Ana melihat apa yang ada di tangannya yang tenyata sebuah kartu ATM. Ana melihat Thomas lagi. Apa maksudnya ini, apakah Thomas tengah membeli malam pertamanya. Ana merasa sakit hati. Tapi Ana ingin lepas dari semua ini. Hanya jika membawa ini membuat semuanya menjadi mudah. Ana tak akan menolaknya.
"Aku akan bekerja keras sehingga aku bisa mengirimimu uang hasil kerja keras ku sendiri. Habiskan saja tak apa. Kamu hanya harus hidup dengan baik." Kata Thomas dengan wajah yang serius dan tulus.
"Apa dengan ini kamu tak akan mengganggumu lagi?"
"Ya"
"Baiklah" Hanya membawa saja. Tak akan ada masalah dengan itu.
"Nomer pinnya adalah hari ulang tahunmu." Aku Thomas dengan malu-malu. "Kamu bisa menggantinya tentu saja".
Ana memandang Thomas tak percaya. Cinta yang seperti apakah yang dimiliki Thomas untuknya. Ana tak bisa menebaknya. Yang pasti sekarang Ana harus segera pergi dan memulai hidupnya yang baru. Persetan dengan semua masa lalu.
" Bisakah kamu mengantarku ke dermaga"
Thomas mengangguk.
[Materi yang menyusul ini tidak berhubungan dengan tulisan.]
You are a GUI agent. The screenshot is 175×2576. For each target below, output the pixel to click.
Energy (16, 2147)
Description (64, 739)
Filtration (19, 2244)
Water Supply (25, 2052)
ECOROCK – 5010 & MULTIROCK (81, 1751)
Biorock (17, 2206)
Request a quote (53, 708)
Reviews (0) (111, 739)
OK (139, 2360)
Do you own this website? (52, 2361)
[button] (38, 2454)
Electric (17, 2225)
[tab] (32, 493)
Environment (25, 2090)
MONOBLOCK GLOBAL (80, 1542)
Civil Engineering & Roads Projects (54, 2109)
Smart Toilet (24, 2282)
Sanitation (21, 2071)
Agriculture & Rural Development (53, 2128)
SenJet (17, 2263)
Tapi terlebih dulu Thomas mengambil beberapa bungkus roti dari dapur dan menyerahkannya pada Ana.
"Makanlah dalam perjalanan."
Ana mengambilnya. "Terimaksih. bisakah aku minta tolong satu hal lagi"
Thomas mendengarkan.
"Jangan katakan apa pun pada Chaty. Katakan saja aku pulang ke kampung halaman."
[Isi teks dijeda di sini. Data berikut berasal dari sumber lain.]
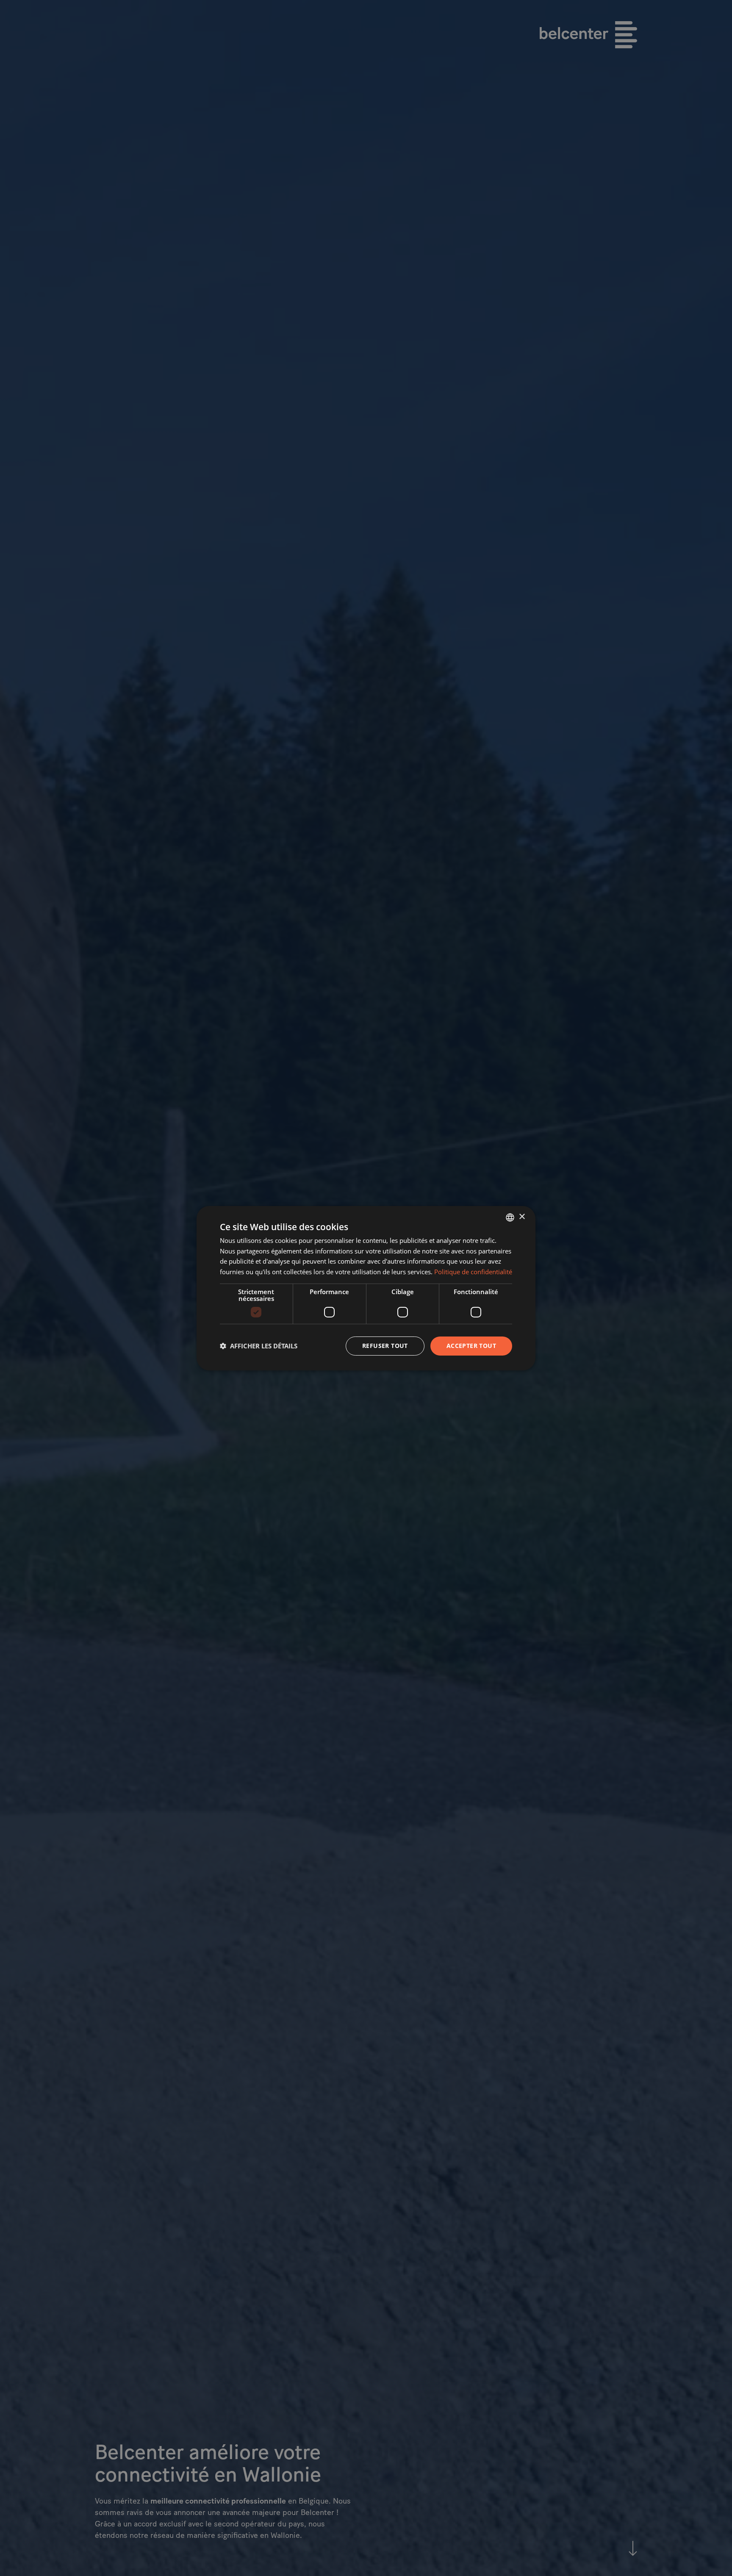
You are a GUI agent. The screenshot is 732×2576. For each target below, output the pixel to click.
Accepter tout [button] (471, 1346)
Thomas memandang Ana lagi, untuk terakhir kali sebelum keluar dari rumah. Thomas merasa hatinya sangat sedih melepas Ana pergi dan adiknya pun pasti tak kalah sedih. Tapi semua ini memang kesalahan Thomas. Dan ia pantas menerima apapun keputusan Ana. Sakitnya lagi, meski Thomas telah menyakiti Ana dengan sedemikian rupa, tapi Ana tetaplah gadis yang baik hati. Meskipun kemarahannya, kesedihannya, sakit hatinya sudah di ubun-ubun, tapi Ana memberinya maaf dan mendoakan yang terbaik baginya. Oh Tuhan, berikanlah kesempatan kedua untukku bisa bersama Ana. Aku berjanji tak akan membuatnya menangis lagi.